▸ ASSIGNMENT: Search the records below for the word "computer", then return every line where it appears.

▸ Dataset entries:
=== Section Start ===
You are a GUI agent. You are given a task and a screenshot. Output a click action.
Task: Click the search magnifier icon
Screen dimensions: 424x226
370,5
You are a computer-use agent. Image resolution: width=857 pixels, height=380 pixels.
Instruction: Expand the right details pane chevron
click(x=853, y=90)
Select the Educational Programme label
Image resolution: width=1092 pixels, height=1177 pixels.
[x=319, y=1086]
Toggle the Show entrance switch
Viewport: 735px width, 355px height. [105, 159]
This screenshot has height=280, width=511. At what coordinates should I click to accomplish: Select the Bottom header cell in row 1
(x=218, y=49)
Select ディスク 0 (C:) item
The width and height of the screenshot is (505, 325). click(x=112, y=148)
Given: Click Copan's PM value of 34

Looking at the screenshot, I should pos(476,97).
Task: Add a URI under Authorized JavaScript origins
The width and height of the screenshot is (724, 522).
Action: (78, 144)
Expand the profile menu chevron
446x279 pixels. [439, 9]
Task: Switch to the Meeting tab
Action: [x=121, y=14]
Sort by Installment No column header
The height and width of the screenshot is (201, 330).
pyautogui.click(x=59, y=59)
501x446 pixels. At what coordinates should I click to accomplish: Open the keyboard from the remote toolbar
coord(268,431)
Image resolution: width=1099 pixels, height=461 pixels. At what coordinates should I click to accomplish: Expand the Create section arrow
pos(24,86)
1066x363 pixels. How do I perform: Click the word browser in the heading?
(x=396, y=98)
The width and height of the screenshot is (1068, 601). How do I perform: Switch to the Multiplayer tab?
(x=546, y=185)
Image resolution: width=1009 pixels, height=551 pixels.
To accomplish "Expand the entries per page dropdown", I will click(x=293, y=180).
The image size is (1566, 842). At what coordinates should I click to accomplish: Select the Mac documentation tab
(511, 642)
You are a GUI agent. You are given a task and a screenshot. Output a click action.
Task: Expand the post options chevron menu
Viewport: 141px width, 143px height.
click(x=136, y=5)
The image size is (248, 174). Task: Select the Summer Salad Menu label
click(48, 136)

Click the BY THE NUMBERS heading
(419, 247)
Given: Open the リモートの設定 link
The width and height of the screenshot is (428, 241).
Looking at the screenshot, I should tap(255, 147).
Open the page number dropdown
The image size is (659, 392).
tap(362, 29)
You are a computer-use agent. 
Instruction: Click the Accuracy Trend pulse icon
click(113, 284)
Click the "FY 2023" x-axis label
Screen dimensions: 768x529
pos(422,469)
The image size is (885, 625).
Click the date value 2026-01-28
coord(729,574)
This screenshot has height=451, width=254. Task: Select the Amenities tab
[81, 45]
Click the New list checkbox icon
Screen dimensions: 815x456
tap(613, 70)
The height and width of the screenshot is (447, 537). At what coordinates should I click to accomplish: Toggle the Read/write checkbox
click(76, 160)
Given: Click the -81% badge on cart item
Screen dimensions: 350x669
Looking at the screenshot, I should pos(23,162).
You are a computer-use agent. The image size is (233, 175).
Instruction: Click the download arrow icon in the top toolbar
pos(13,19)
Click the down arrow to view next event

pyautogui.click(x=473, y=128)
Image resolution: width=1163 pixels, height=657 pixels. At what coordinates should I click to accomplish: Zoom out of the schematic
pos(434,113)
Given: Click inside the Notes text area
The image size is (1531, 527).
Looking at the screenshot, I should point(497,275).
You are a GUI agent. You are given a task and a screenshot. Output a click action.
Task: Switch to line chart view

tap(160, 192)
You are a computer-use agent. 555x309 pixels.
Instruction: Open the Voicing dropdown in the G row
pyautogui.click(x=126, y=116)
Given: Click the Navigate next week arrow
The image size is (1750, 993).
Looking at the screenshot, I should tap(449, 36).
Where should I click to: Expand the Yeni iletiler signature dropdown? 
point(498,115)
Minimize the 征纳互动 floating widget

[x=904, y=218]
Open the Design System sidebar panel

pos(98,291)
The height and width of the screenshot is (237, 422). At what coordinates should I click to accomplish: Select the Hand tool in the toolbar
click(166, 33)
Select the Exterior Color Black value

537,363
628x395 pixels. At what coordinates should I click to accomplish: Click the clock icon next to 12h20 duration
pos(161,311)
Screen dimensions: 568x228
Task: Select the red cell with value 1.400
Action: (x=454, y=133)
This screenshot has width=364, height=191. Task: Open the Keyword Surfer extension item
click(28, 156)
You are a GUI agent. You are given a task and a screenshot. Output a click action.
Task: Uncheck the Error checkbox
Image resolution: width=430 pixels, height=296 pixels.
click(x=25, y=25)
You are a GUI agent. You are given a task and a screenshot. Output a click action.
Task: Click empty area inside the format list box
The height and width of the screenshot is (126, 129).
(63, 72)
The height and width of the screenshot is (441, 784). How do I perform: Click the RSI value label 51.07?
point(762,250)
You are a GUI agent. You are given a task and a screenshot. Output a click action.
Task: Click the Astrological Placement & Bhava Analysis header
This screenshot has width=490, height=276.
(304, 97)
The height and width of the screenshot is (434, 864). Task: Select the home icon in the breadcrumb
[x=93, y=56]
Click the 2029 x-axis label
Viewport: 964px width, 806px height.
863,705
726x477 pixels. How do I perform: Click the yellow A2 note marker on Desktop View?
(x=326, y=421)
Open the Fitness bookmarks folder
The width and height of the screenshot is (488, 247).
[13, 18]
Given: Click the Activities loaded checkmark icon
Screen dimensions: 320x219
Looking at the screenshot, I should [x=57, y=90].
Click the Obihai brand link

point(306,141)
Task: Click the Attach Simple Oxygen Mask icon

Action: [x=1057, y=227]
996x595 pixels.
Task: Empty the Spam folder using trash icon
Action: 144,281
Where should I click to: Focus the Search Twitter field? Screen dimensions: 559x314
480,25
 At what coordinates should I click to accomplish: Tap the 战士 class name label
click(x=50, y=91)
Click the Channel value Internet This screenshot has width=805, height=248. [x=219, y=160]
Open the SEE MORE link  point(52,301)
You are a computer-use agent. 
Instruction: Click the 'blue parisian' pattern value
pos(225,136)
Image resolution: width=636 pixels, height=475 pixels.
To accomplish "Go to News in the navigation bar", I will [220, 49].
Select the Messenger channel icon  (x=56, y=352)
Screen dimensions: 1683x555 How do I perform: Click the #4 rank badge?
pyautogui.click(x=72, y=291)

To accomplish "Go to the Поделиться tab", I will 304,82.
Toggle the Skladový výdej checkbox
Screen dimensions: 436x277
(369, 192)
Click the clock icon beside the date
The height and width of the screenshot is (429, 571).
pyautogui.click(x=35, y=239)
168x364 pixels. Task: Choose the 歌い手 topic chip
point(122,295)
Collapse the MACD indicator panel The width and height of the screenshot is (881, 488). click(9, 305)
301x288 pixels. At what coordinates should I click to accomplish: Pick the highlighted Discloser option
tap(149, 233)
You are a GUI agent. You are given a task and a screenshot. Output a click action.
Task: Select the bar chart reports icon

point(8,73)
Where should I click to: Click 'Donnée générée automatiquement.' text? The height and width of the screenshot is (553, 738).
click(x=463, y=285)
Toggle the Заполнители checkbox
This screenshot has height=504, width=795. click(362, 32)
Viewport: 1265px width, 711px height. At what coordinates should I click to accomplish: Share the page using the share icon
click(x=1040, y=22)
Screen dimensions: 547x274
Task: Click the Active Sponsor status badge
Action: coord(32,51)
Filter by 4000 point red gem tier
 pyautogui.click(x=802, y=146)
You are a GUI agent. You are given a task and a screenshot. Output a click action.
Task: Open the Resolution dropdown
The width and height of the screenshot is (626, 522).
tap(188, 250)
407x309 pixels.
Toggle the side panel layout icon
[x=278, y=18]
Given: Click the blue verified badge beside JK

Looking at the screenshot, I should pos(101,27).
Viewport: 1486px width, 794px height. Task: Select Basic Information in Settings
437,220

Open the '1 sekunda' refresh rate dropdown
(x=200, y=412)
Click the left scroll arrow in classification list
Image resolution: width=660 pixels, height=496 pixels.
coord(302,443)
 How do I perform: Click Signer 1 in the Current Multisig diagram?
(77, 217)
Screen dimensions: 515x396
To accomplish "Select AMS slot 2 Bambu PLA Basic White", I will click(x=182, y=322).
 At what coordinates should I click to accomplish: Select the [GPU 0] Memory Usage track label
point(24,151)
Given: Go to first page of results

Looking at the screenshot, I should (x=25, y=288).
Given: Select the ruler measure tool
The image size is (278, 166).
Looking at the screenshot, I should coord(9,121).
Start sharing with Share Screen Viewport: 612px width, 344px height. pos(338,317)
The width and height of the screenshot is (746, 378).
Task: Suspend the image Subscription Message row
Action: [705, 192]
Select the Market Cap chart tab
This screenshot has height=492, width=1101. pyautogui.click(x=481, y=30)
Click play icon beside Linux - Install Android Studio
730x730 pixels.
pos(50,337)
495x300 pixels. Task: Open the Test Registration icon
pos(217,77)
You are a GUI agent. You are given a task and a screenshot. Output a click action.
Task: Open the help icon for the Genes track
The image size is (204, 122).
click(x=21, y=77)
=== Section End ===
▸ TASK SOLUTION:
You are a computer-use agent. Image resolution: width=857 pixels, height=380 pixels.
You are a computer-use agent. 
You are a computer-use agent. The image size is (233, 175).
You are a computer-use agent. 555x309 pixels.
You are a computer-use agent. 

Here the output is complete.